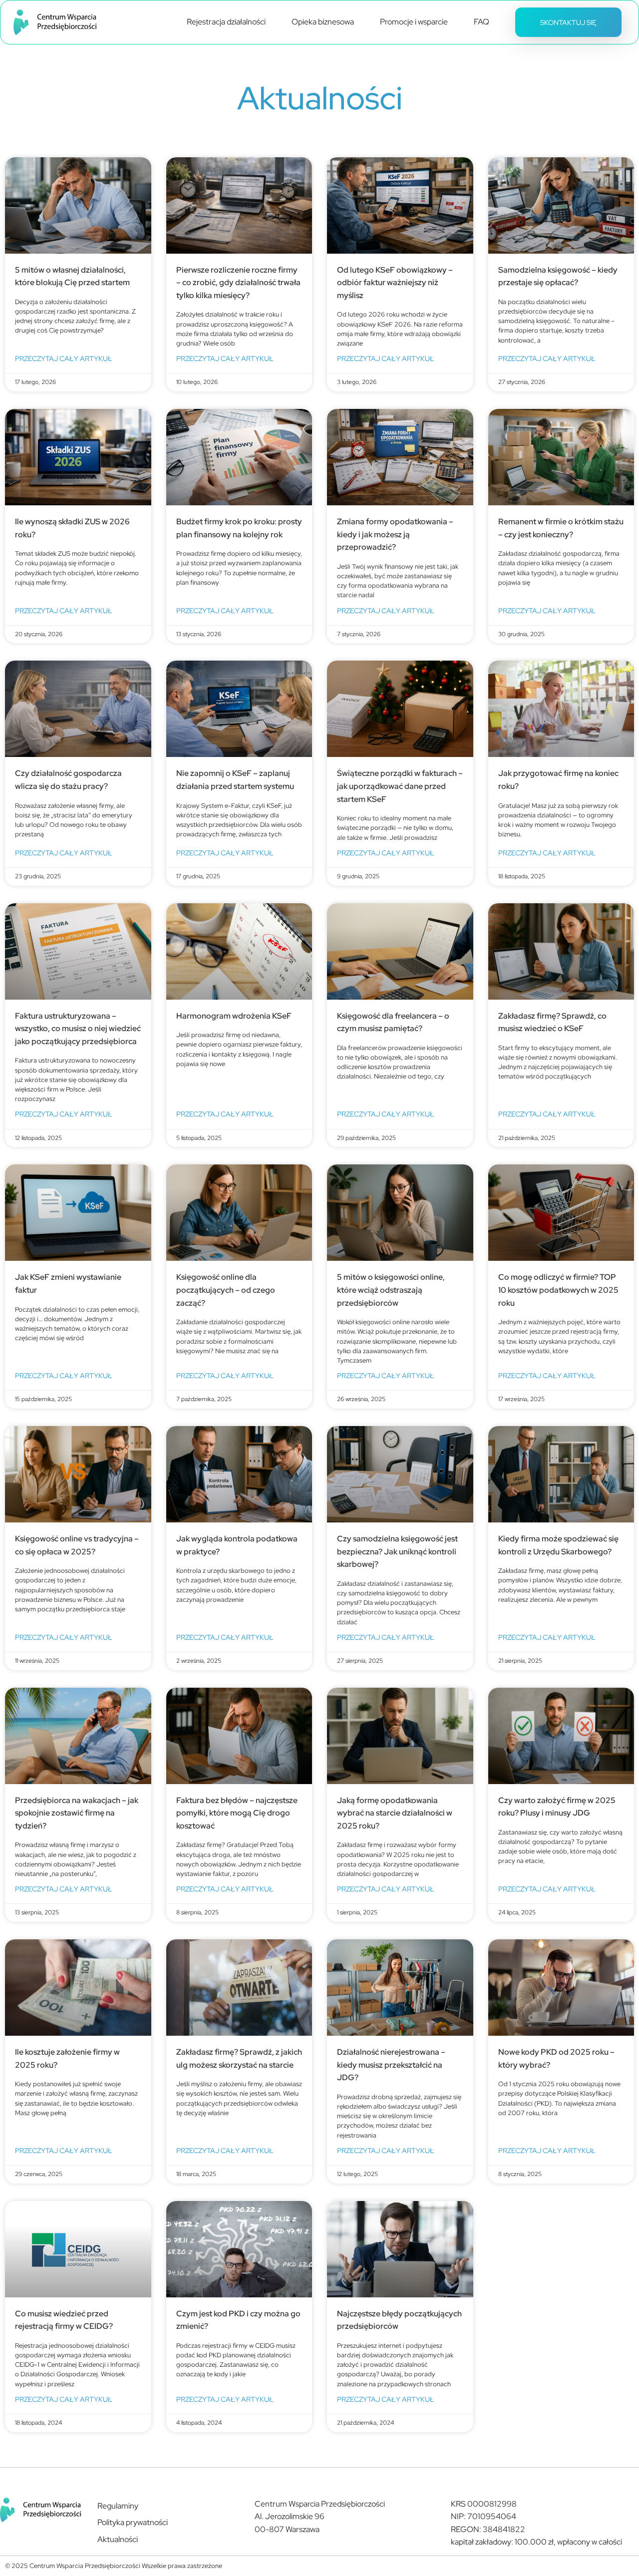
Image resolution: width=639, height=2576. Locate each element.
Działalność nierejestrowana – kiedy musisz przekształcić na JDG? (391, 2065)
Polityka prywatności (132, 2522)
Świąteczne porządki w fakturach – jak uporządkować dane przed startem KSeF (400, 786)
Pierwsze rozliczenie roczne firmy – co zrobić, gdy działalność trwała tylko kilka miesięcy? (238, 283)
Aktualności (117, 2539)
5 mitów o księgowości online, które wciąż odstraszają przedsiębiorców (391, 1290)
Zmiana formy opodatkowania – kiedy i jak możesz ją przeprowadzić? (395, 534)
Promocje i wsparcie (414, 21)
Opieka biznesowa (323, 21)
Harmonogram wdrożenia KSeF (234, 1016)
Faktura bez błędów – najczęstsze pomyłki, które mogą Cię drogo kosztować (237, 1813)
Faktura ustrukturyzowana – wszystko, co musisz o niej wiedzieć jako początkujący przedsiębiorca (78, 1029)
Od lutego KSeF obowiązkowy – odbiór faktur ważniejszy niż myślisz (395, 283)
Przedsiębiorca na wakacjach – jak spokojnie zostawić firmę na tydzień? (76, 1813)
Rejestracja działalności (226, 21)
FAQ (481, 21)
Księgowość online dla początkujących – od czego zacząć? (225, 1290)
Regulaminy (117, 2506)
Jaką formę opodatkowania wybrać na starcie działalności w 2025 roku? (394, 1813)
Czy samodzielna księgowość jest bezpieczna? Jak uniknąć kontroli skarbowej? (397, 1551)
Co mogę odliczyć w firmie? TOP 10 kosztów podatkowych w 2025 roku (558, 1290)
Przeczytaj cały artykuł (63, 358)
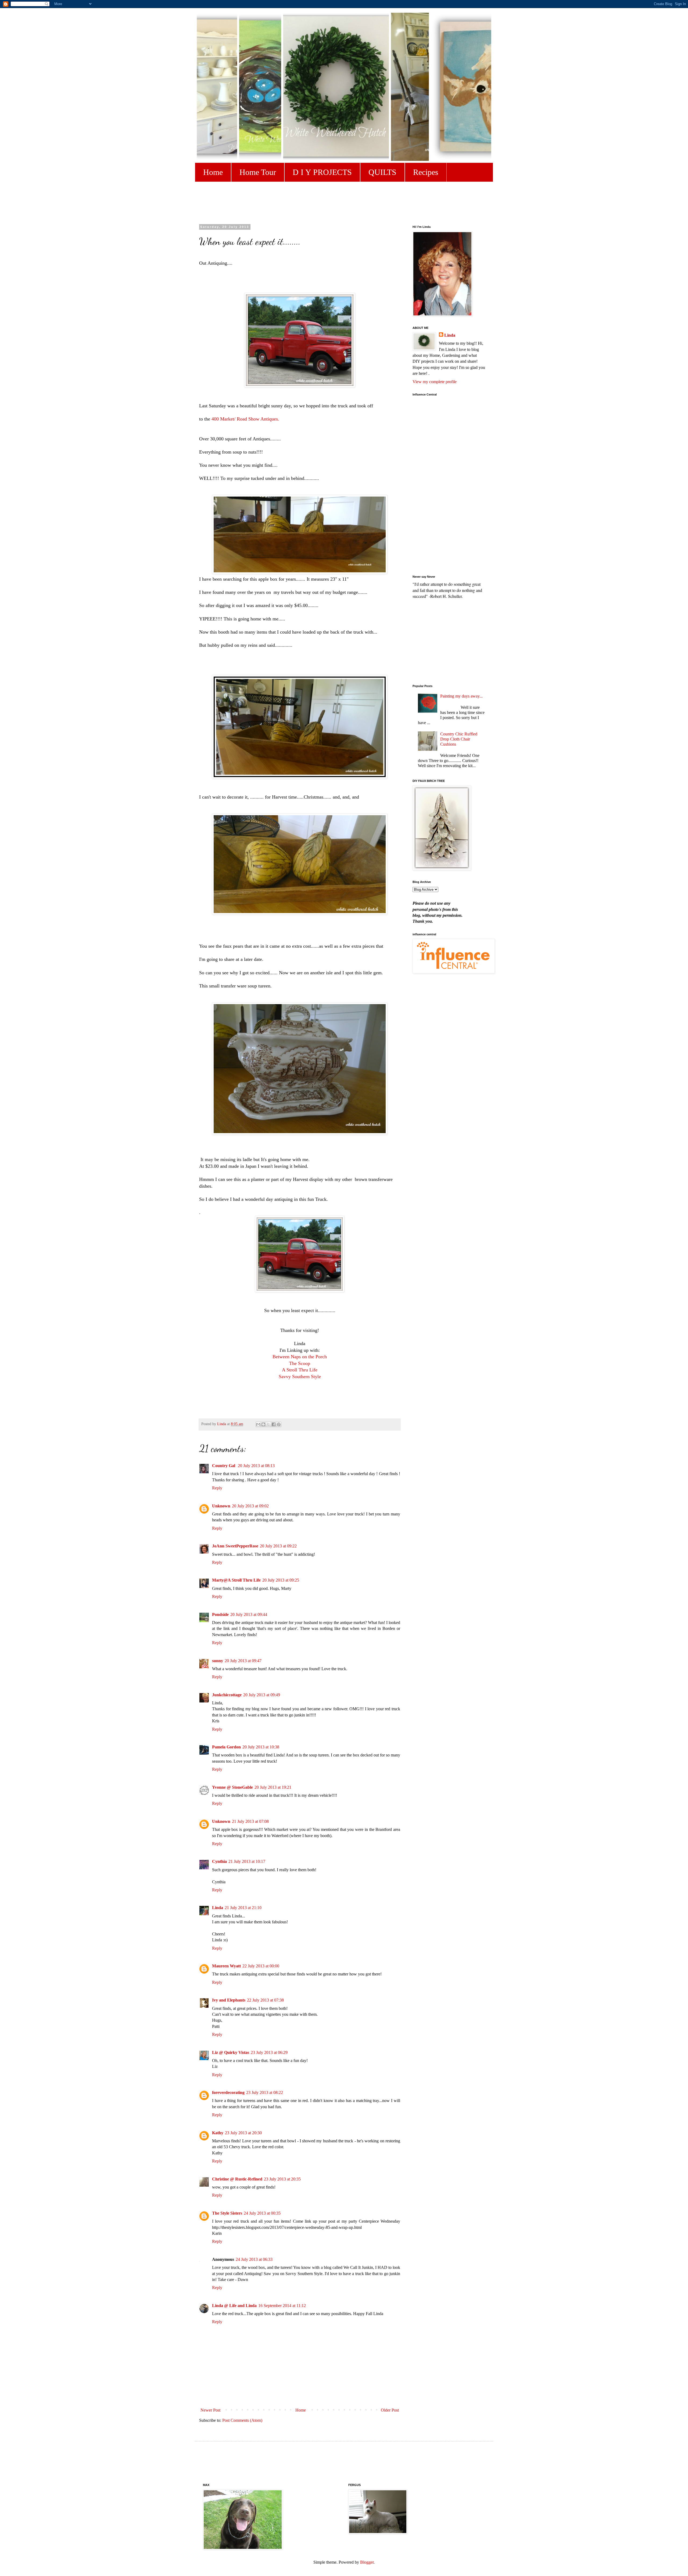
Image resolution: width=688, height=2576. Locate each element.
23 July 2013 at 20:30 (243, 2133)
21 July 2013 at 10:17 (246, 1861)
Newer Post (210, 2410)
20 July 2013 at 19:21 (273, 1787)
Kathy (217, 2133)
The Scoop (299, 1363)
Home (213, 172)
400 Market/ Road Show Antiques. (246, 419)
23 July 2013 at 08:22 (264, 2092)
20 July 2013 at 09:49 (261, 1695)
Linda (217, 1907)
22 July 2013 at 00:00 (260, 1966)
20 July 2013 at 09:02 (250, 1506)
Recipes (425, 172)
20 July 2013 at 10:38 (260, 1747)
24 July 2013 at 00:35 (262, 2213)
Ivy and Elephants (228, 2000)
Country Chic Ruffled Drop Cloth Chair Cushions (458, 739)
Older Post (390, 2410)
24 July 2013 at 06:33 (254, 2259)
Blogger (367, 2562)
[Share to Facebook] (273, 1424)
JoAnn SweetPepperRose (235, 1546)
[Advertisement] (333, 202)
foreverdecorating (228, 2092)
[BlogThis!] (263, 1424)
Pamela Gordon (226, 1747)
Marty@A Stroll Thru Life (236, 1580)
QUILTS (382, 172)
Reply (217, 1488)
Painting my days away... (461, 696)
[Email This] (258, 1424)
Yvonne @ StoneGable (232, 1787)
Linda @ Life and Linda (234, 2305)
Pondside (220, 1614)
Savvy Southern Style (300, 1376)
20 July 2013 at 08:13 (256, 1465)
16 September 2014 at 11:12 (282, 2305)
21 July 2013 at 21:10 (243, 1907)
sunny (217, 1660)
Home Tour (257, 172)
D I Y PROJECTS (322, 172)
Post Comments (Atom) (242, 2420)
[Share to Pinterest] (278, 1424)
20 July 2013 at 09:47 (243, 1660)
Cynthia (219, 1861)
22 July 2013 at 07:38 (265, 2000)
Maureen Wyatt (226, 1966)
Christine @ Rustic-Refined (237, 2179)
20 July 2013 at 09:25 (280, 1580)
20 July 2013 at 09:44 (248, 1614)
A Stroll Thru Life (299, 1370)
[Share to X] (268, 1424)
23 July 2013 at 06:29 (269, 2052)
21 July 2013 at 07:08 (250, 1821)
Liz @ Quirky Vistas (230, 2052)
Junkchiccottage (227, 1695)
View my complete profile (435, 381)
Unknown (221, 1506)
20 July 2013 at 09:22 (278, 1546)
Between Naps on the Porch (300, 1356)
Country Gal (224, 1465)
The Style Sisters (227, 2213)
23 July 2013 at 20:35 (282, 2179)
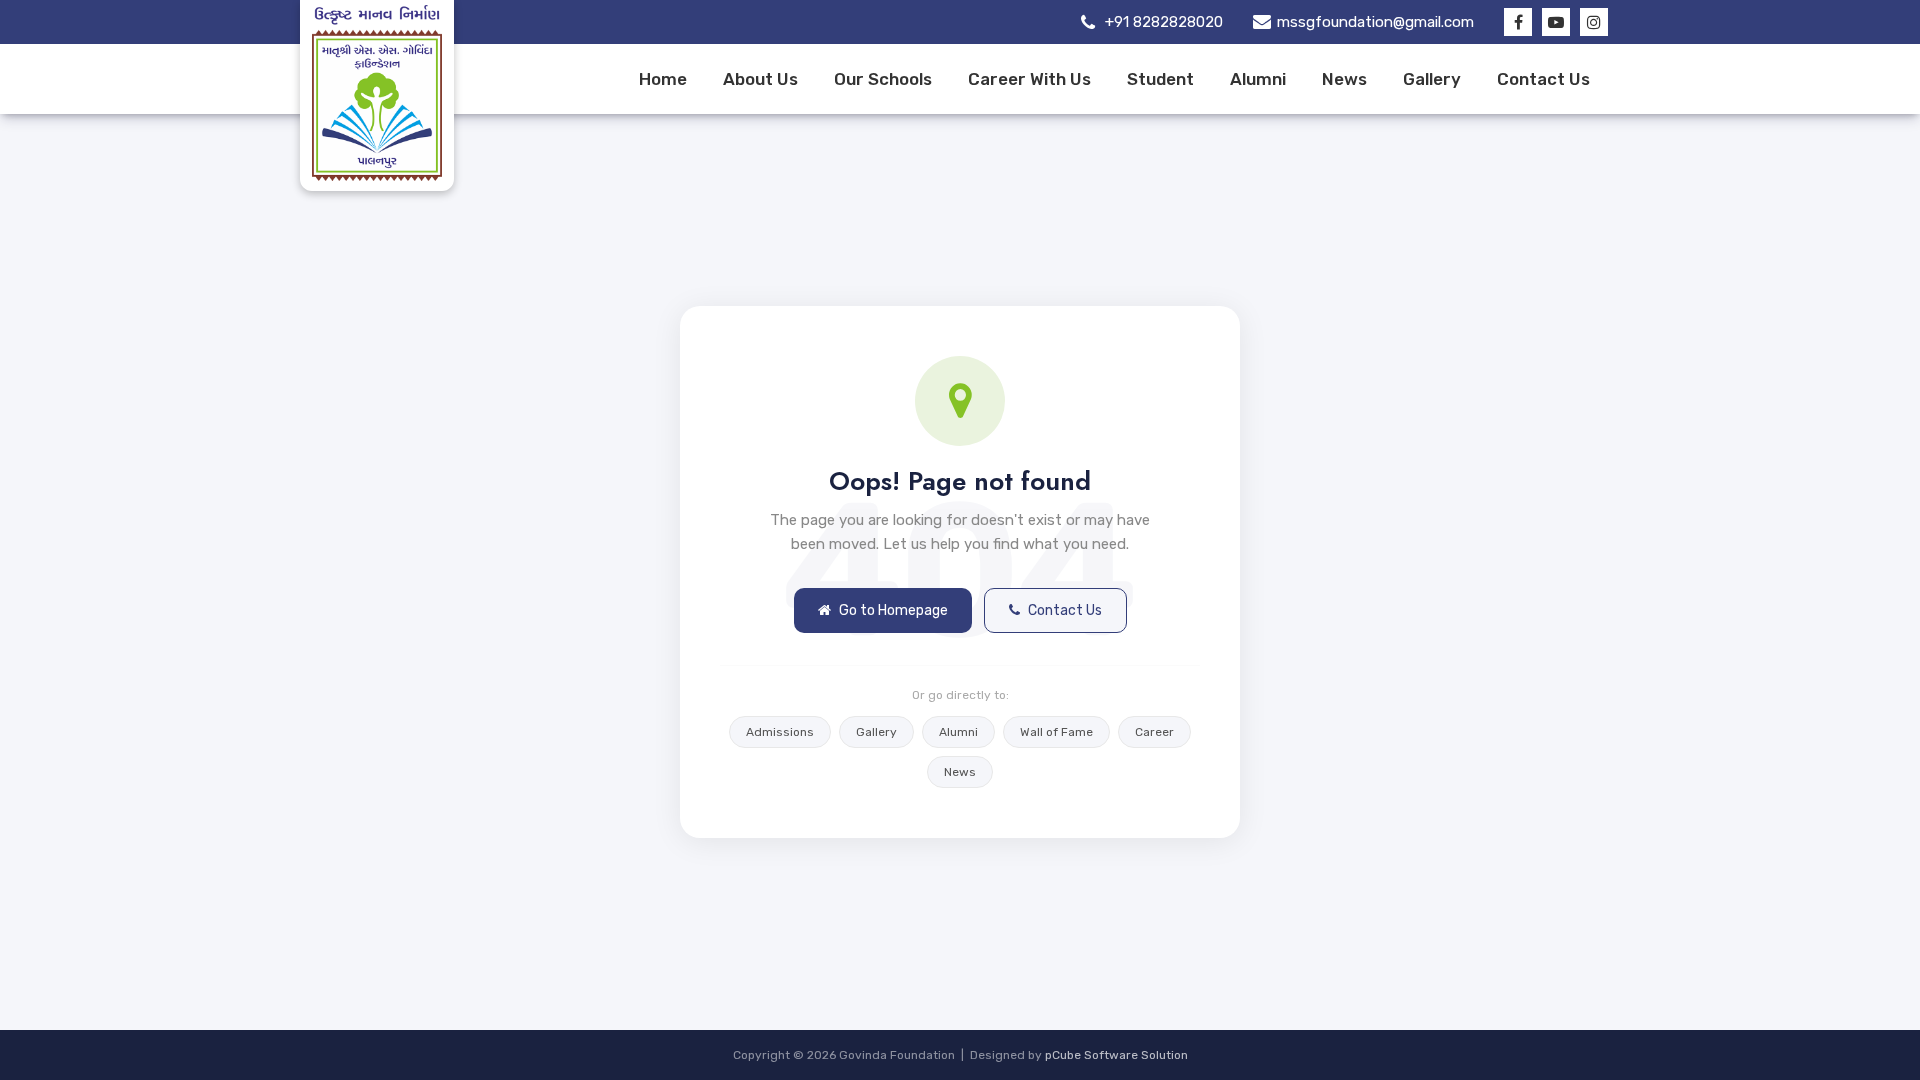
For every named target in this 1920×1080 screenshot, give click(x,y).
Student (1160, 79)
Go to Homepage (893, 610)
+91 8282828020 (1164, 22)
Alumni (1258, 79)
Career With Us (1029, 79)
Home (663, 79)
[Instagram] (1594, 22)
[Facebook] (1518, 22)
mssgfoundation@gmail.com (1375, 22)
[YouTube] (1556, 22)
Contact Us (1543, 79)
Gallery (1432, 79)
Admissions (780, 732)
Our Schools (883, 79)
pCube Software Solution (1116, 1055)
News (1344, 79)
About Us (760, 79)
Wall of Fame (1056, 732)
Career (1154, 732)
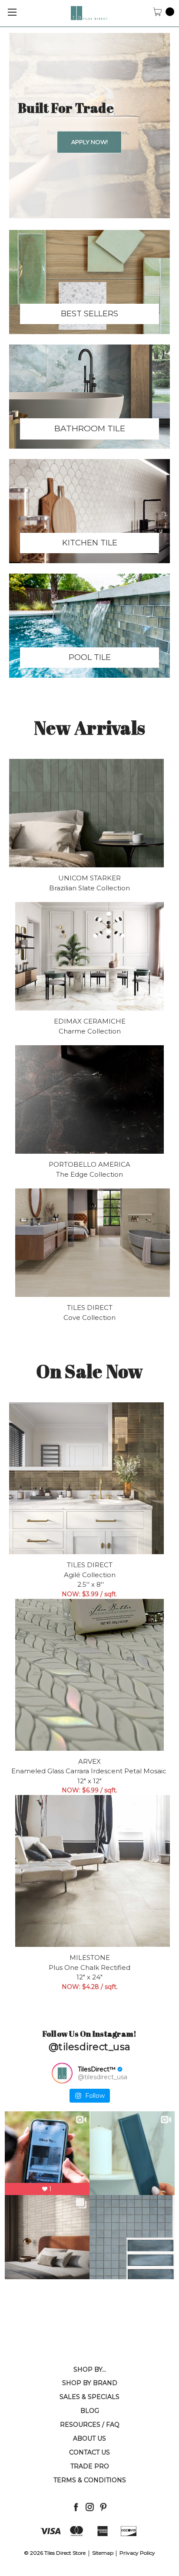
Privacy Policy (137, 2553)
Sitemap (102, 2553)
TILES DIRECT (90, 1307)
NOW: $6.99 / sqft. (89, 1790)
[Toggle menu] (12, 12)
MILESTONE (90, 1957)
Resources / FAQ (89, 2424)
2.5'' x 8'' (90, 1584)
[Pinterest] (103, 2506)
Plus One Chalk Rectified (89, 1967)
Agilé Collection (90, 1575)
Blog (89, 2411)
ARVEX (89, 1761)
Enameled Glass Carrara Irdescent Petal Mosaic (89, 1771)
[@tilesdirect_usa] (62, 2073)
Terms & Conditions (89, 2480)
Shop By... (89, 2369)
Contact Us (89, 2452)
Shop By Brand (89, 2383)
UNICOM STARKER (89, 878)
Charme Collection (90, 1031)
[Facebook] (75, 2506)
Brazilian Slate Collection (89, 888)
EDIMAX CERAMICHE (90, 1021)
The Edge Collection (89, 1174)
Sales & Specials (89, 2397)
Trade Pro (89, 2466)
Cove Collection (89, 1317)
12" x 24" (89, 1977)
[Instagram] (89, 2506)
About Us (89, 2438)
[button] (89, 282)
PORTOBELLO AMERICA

☆ ☆ ☆ ☆ ☆ ☆ ☆

ASSIGNMENT: Leave out every line above except those from the line with "21 July 2013 at 10:17 (246, 1861)" up to and including the line with "Ivy and Elephants (228, 2000)", and copy those exactly.

FINISHED EXERCISE:
21 July 2013 at 10:17 (246, 1861)
Newer Post (210, 2410)
20 July 2013 at 19:21 (273, 1787)
Kathy (217, 2133)
The Scoop (299, 1363)
Home (213, 172)
400 Market/ Road Show Antiques. (246, 419)
23 July 2013 at 08:22 (264, 2092)
20 July 2013 at 09:49 (261, 1695)
Linda (217, 1907)
22 July 2013 at 00:00 (260, 1966)
20 July 2013 at 09:02 (250, 1506)
Recipes (425, 172)
20 July 2013 at 10:38 (260, 1747)
24 July 2013 at 00:35 (262, 2213)
Ivy and Elephants (228, 2000)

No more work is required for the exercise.